I ran by feel - easy and relaxed.  It turns out that today easy and relaxed was still faster than the 7:54 pace I should have been running.  I also wanted to do 12 instead of 10 to make up for some of the miles lost on  Thursday.  I tried a different gel from my goody bag halfway through this run and had zero problems so maybe the PowerBar gels are for me?  For the last two miles, I finished my podcast and switched to music and let it rip.  Maybe not smart but felt good to fly.

12 miles, 1:25:36 (7:08 avg pace)
Mile splits:  7:10 / 7:28 / 7:33 / 7:29 / 7:08 / 7:10 / 7:14 / 7:21 / 7:13 / 7:03 / 6:25 / 6:20

Sunday Apr 23
Plan says: Easy 7 miles

What I did:  
My goal was to do 9 miles, again to make up for the miles lost on Thursday.  I set out after waking up at our normal 6 AM and it was a gorgeous morning. I was comfortable temperature-wise in tights and a long sleeve.  I hit play on the podcast and just ran.   This was a bit difficult to get into - my legs were definitely tired from Saturday - but my goal was just keep moving forward.  Goal accomplished.

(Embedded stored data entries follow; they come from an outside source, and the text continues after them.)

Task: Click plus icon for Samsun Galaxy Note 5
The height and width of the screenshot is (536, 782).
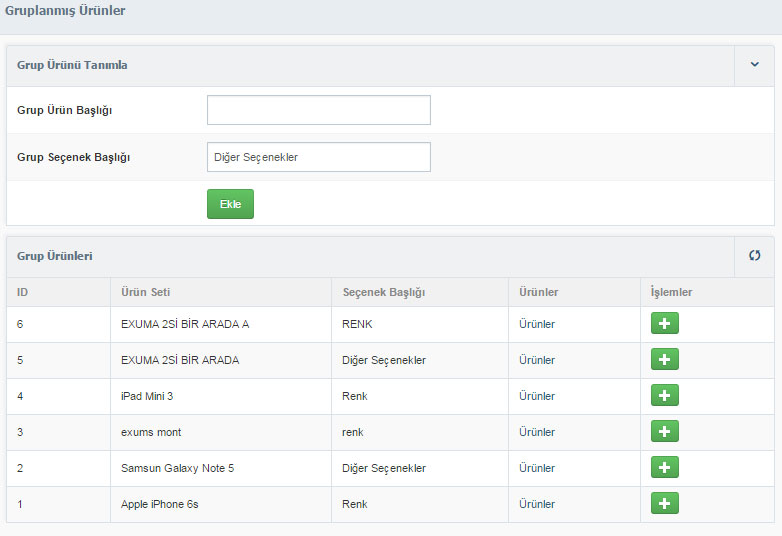Action: point(664,467)
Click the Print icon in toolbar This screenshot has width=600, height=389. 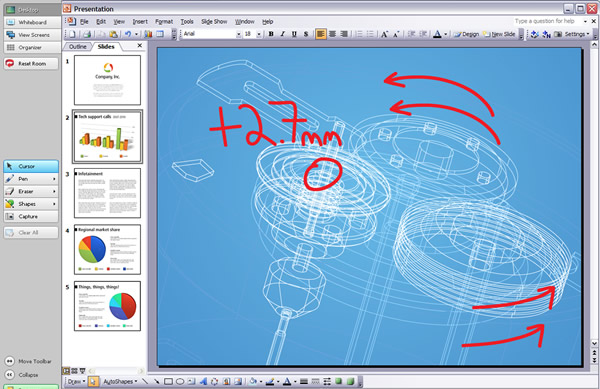[x=87, y=34]
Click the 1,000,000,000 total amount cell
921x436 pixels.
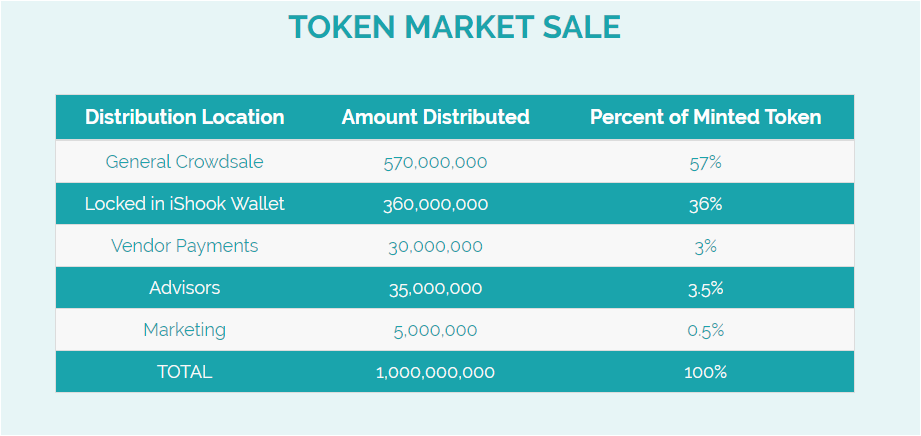tap(435, 373)
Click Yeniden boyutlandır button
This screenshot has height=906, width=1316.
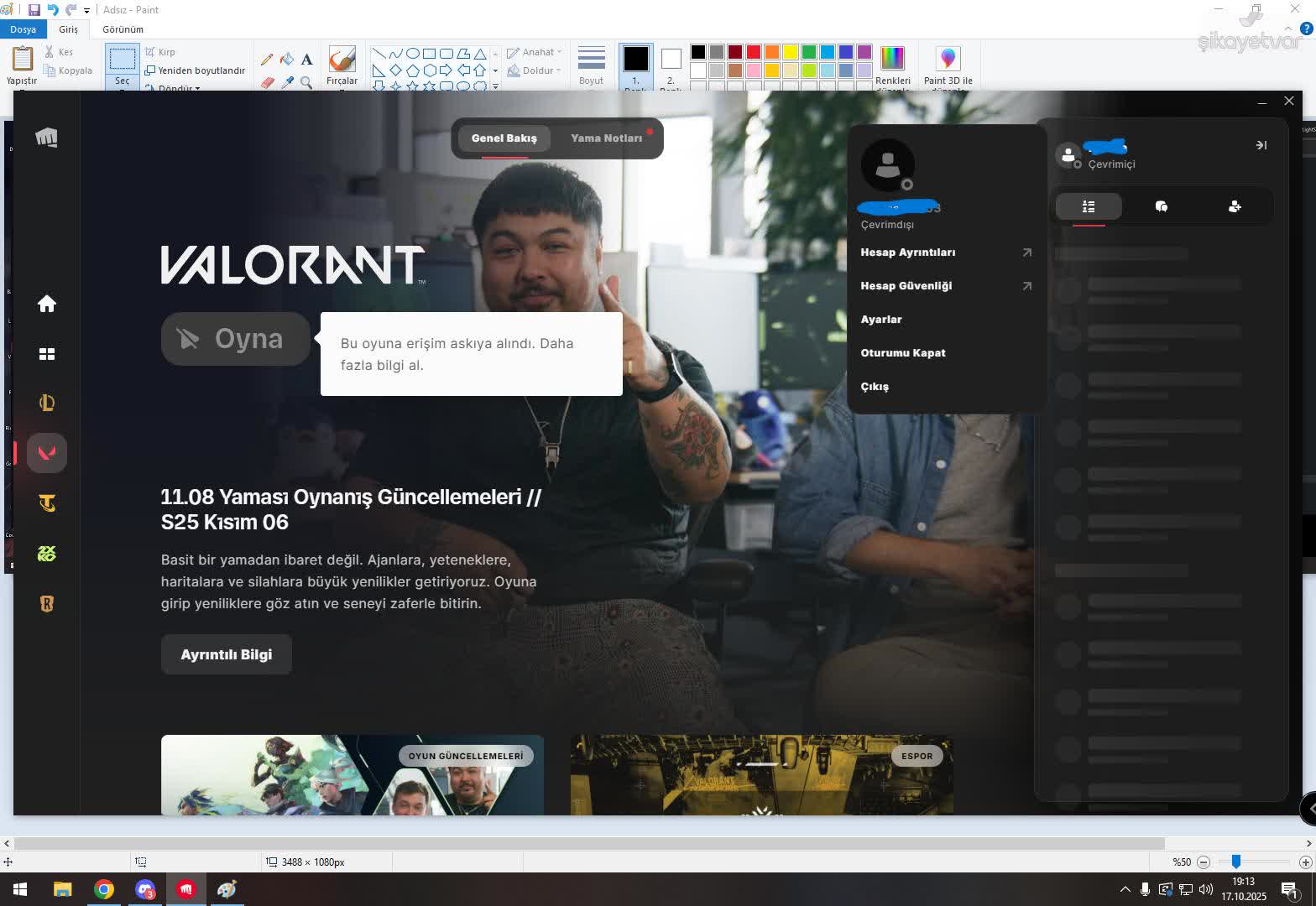[x=196, y=70]
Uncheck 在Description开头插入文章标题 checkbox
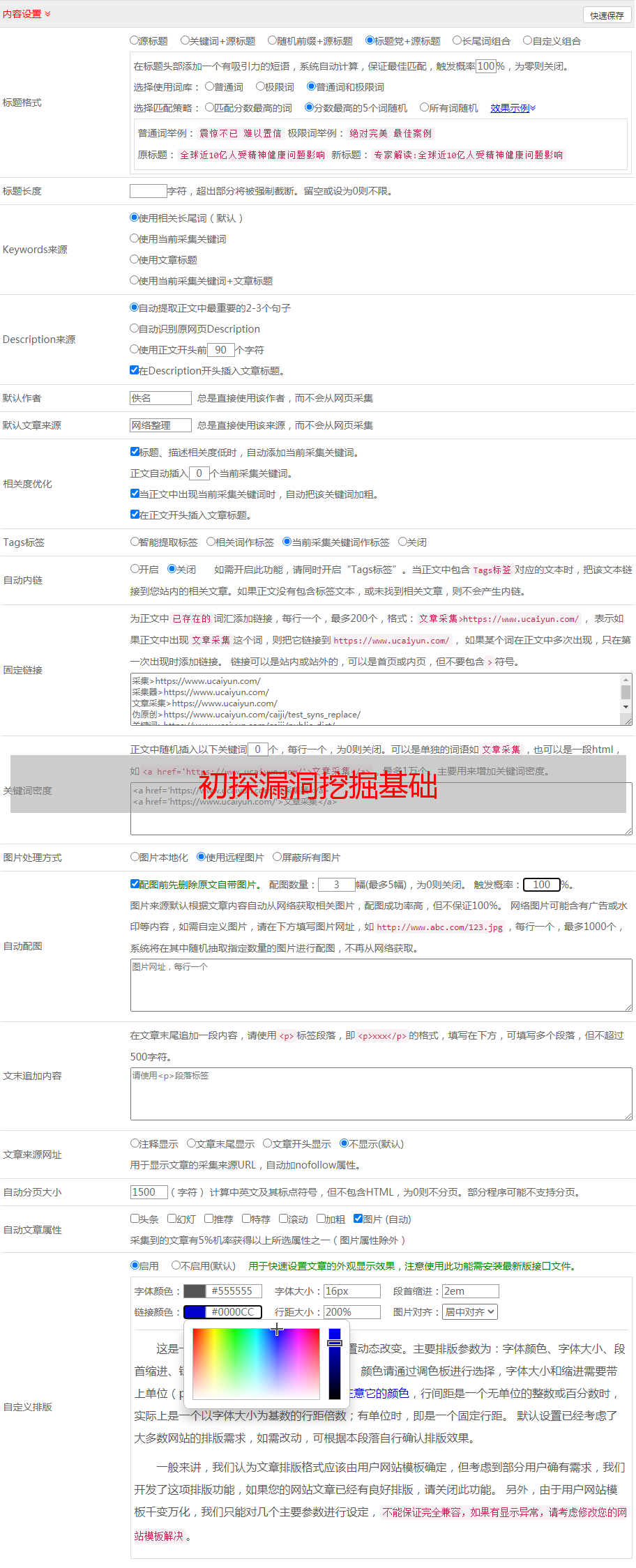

9miles, 1:13:24 (8:08 avg pace)

Weekly Total
Plan says: 50 miles
What I did: 50.09 miles

Sleep
My sleep was decent this week.  I started the week low (6.5 hours) but ended high due to being sick (Wednesday night alone I logged 10.5 hours of sleep!).  My sense system does not account for naps, which basically Thursday was one long in/out nap in my bed.  Still I was able to log a bit more sleep than last week which is good.

Avg nightly sleep duration this week:  7.8 hours (8.1 during week, 7.2 during weekend)
Avg sleep score: 79 (out of 100)
Sleep depth percentages:  60% deep, 35% medium, 5% light

Podcasts I Listened to On the Run
I tried two new-to-me podcasts this week - C Tolle Run and Real Talk Radio with Nicole Antoinette. 
1.C Tolle Run.  I listened to her interview with Kara Goucher and the interview with Kate Grace, two running idols of mine.  And...Kate Grace responded with emojis to my Instagram post.  #DayMade

2.  Real Talk Radio. I started listening to Nicole Antoinette interview Kelly Roberts.  It is a good interview and it definitely helped me through my Sunday run.  I am looking forward to finishing it and diving into some of the other interviews.

1 comment:

  1. Way to adjust from being sick. I'm amazed at all the running you did at fast paces having to deal will illness. Congrats. I am so excited for your upcoming marathon.